EBF1-mutant bone marrow stroma confers long-term changes in hematopoietic stem cell potential

Crosstalk between mesenchymal stromal cells (MSCs) and hematopoietic stem and cells (HSCs) is essential for hematopoietic homeostasis and lineage output. Ebf1-deficient MSCs have reduced mesenchymal lineage potential. Ebf1 deletion in Cxcl12-abundant reticular (CAR) cells and PDGFRα+Sca1+CD45-CD31-Lin- (PαS) cells in the bone marrow decreased the numbers of HSPCs and myeloid cells. EBF1 in the bone marrow niche regulates a transcriptional program that determines the functional interactions with HSCs and the long-term balance between the myeloid and lymphoid cell fates.

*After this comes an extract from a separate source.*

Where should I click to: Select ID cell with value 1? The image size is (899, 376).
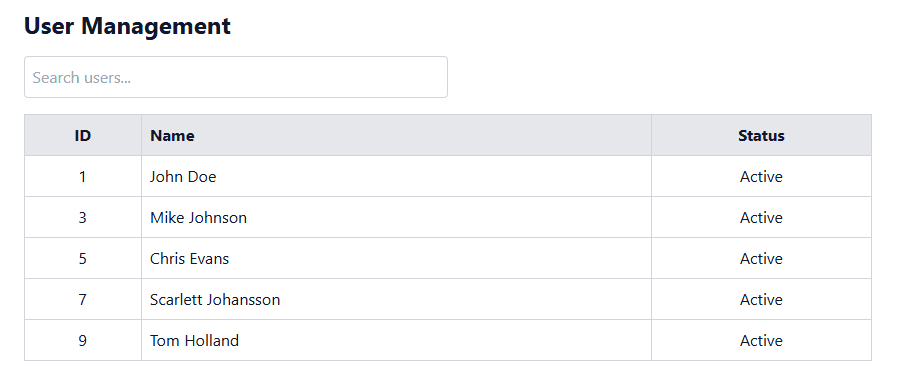[83, 177]
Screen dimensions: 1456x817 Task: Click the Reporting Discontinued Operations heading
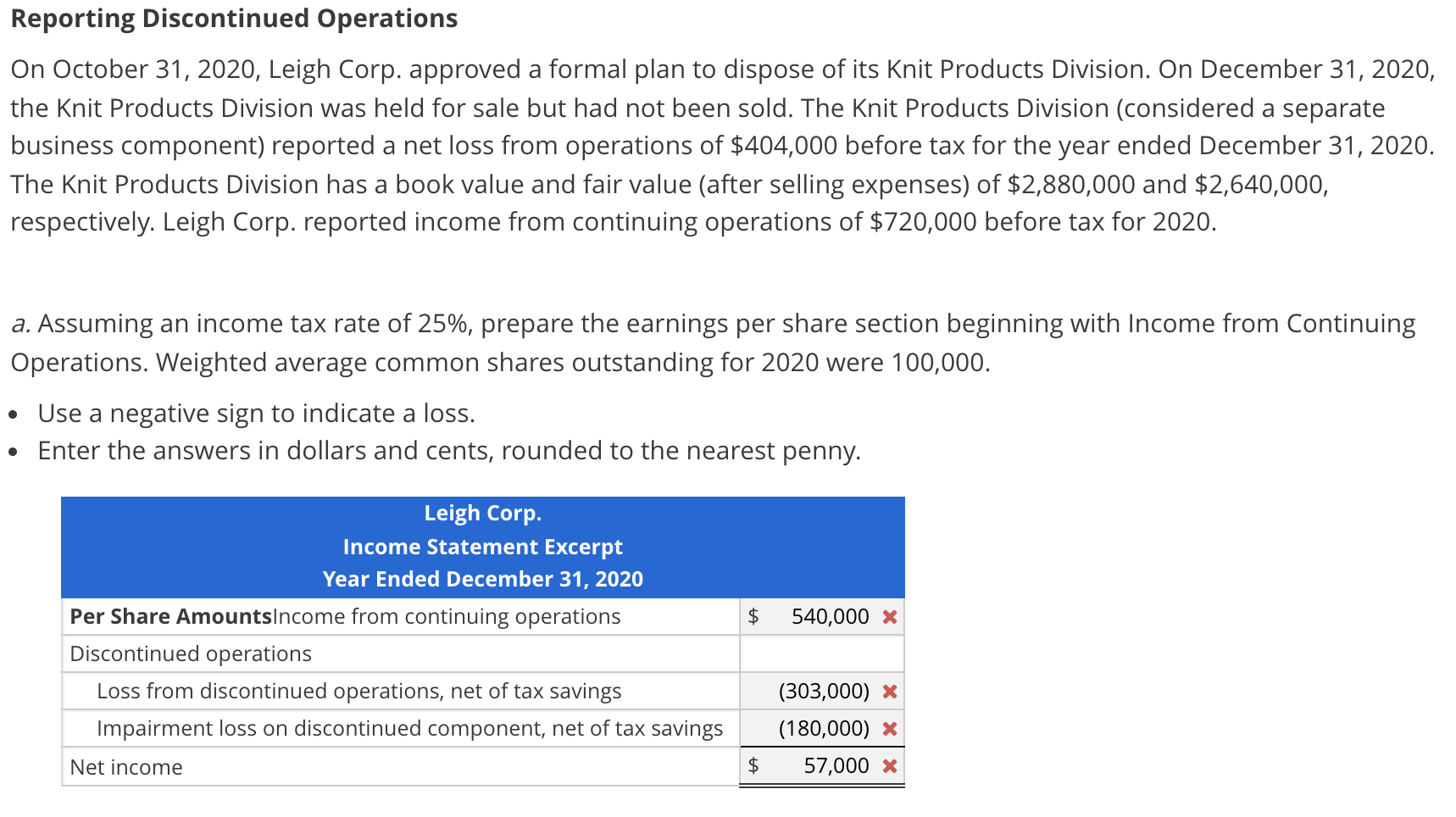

Intact bones (femora and tibia) were chopped into small fragments and crushed in FACS buffer (PBS-2% FCS) using pestle and mortar. For the MSC cells isolation, the bone chips were digested with 0.3% collagenase type II and 0.02% DNase I at 37°C for 45 min with gentle shaking. After enzymatic digestion, the cells were filtered, washed with FACS buffer, and stained accordingly. CAR cells were identified as CD45-CD31-Lin-PDGFRα+Sca1-, PαS cells were identified as CD45-CD31-Lin-PDGFRα+ Sca1+. BD FACSAria Fusion was used for fluorescence-activated cell sorting.